Route Playback: The Black Box Your Fleet Has Been Missing

When a customer claims their delivery never arrived, when an accident report does not match the driver’s account, when you simply need to know what happened on a specific day — route playback gives you the answer. Here is what it is, how it works, and the situations where it proves its value.

Aircraft have black boxes. Commercial vehicles have route playback.

The difference is that aircraft black boxes are only examined after disasters. Route playback in Fleetile is something you use every week — for coaching, for dispute resolution, for performance review, and for understanding your operation at a level that is simply not possible without it.

What Route Playback Actually Shows

Route playback in Fleetile is not just a line on a map. When you replay a trip, you see:

  • The exact route taken, second by second
  • Speed at every point along the route
  • Time spent at each stop, with the address
  • Where harsh braking, acceleration, or speed violations occurred (marked on the route)
  • The full timeline — when the engine started, when it stopped, every event in sequence

You control the playback speed. At 1× speed you see the trip in real time. At 8× you can review a full day’s driving in minutes. You can pause at any point and examine the map position, speed, and any events at that exact moment.

Dispute Resolution

This is the most common reason operators turn to route playback for the first time.

A customer calls to say their delivery arrived two hours late. The driver says there was traffic. Route playback shows the vehicle parked for 90 minutes three kilometres from the delivery point. That is the end of the dispute — and the beginning of a conversation with the driver based on facts rather than claims.

Or the opposite: a customer insists the driver never arrived at their premises. Route playback shows the vehicle at the delivery address at the correct time, with a stop of 12 minutes recorded. The proof is unchallengeable and the customer’s complaint is resolved in minutes.

Both outcomes protect the business. In the first case, you identify a performance issue. In the second, you protect a driver from an unfair accusation and demonstrate to the customer that your record-keeping is reliable.

Accident Investigation

When a vehicle is involved in an accident, the first questions are always about speed and position. Route playback answers both immediately.

Was the vehicle speeding before the collision? The recorded speed at every point along the route is available. Was the driver where they claimed to be? The GPS record is time-stamped and cannot be altered.

This data is increasingly accepted as evidence in insurance claims and, in some jurisdictions, in legal proceedings. Having it available does not guarantee a favourable outcome, but not having it means you are arguing your driver’s version against the other party’s version — with no objective record to refer to.

Driver Coaching

Route playback is one of the most effective tools for driver coaching precisely because it is objective. When you sit with a driver and show them the route on screen — pointing to a harsh braking event on a specific road, showing them the speed graph approaching a roundabout — the conversation is grounded in evidence rather than impressions.

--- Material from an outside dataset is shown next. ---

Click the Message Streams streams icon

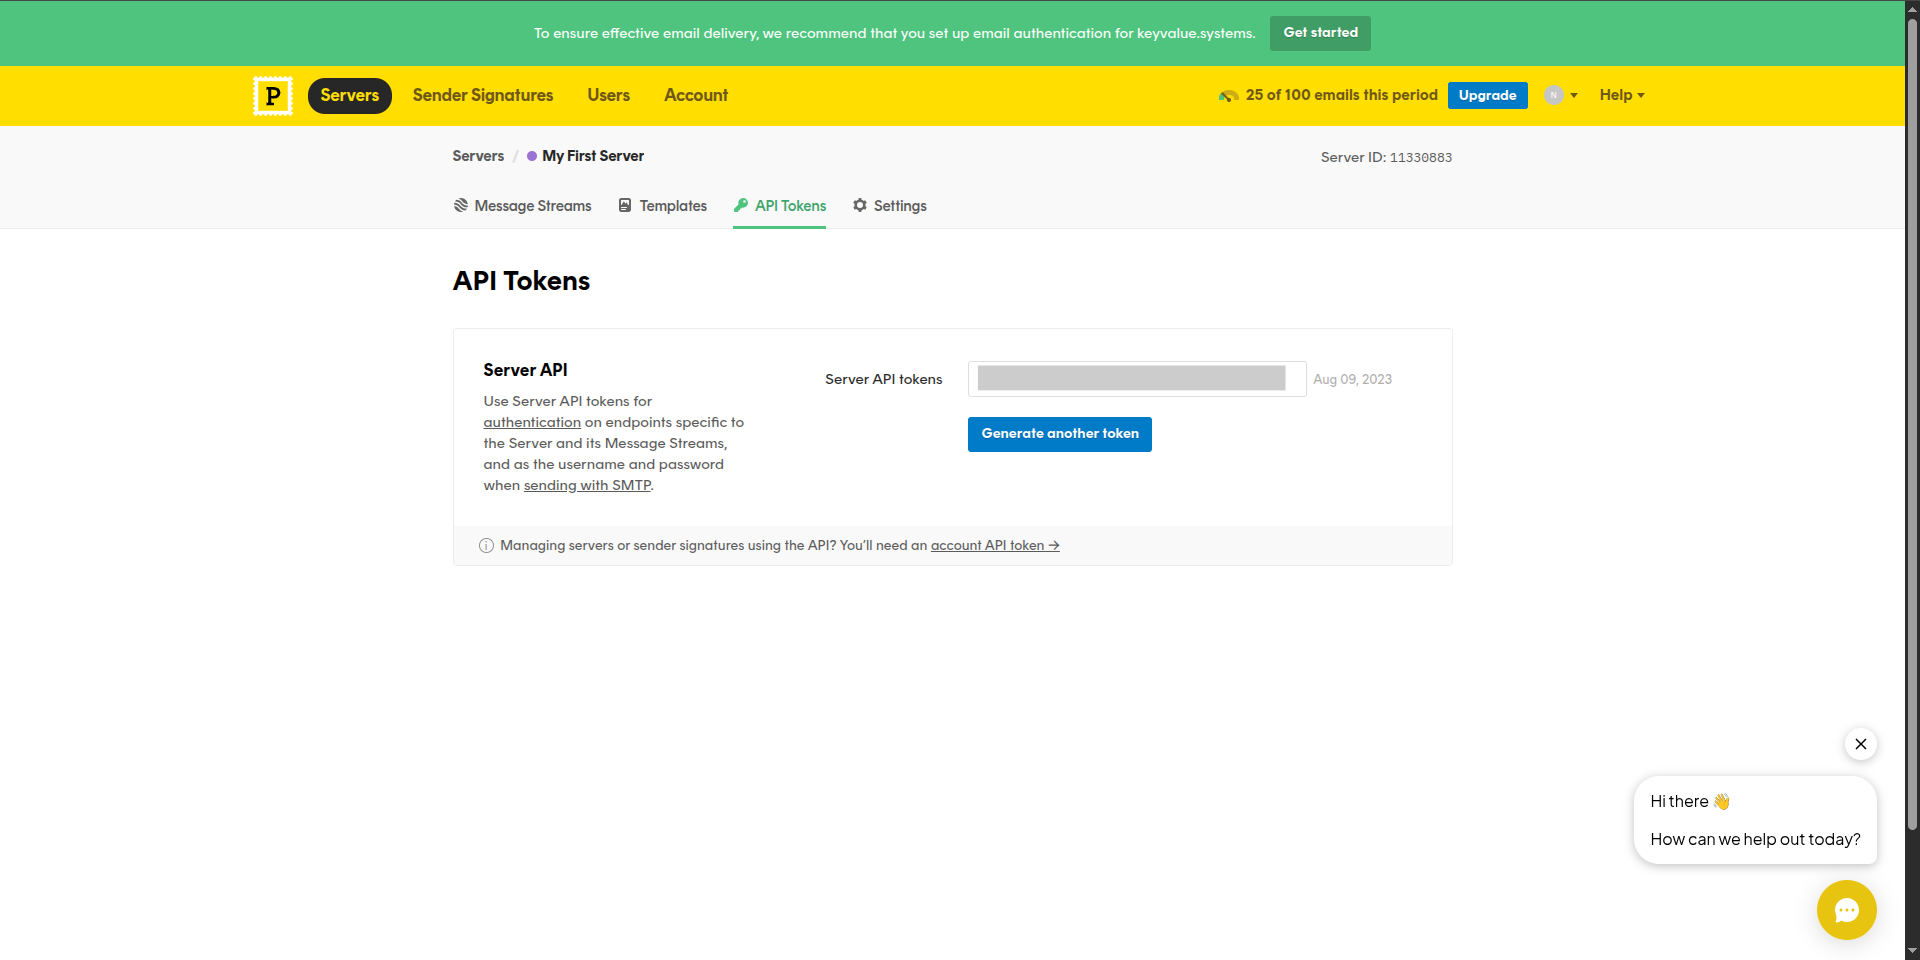coord(461,205)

Drivers respond better to this than to abstract feedback. Telling a driver they brake too hard is vague. Showing them the specific moment on a specific day, explaining the speed differential, and asking what was happening at that point is a productive conversation.

Scenario: Unexplained Mileage

A common use case for route playback is mileage that does not add up. A driver submits a daily mileage log that shows 180 kilometres. The Trips report shows 230 kilometres. Where did the extra 50 kilometres go?

Route playback shows exactly where. The discrepancy might be a legitimate job the driver forgot to log. It might be a personal trip. It might be a detour that added distance without any commercial purpose. Knowing which of these it is determines the right response.

How Far Back Does History Go?

Fleetile stores complete trip history for all vehicles. You can replay any trip from any date — not just recent ones. This is useful for month-end reviews, quarterly audits, or investigating a complaint that was raised weeks after the incident.

Use the date range picker in the Playback section to select any vehicle and any date. All trips for that vehicle on that date appear in the timeline. Select the one you want and press play.

The Shift in How You Manage

Operators who use route playback regularly describe the same change in their management approach: they stop relying on driver-submitted information for anything that can be verified independently. Not because they distrust their drivers, but because having an objective record removes ambiguity from every conversation.

Drivers also know the record exists. That knowledge alone changes behaviour — not through surveillance, but through accountability. When people know that what they do is recorded accurately, they tend to do it more carefully.

Route playback is not a disciplinary tool. It is a clarity tool. And clarity, in fleet management, is worth more than almost anything else.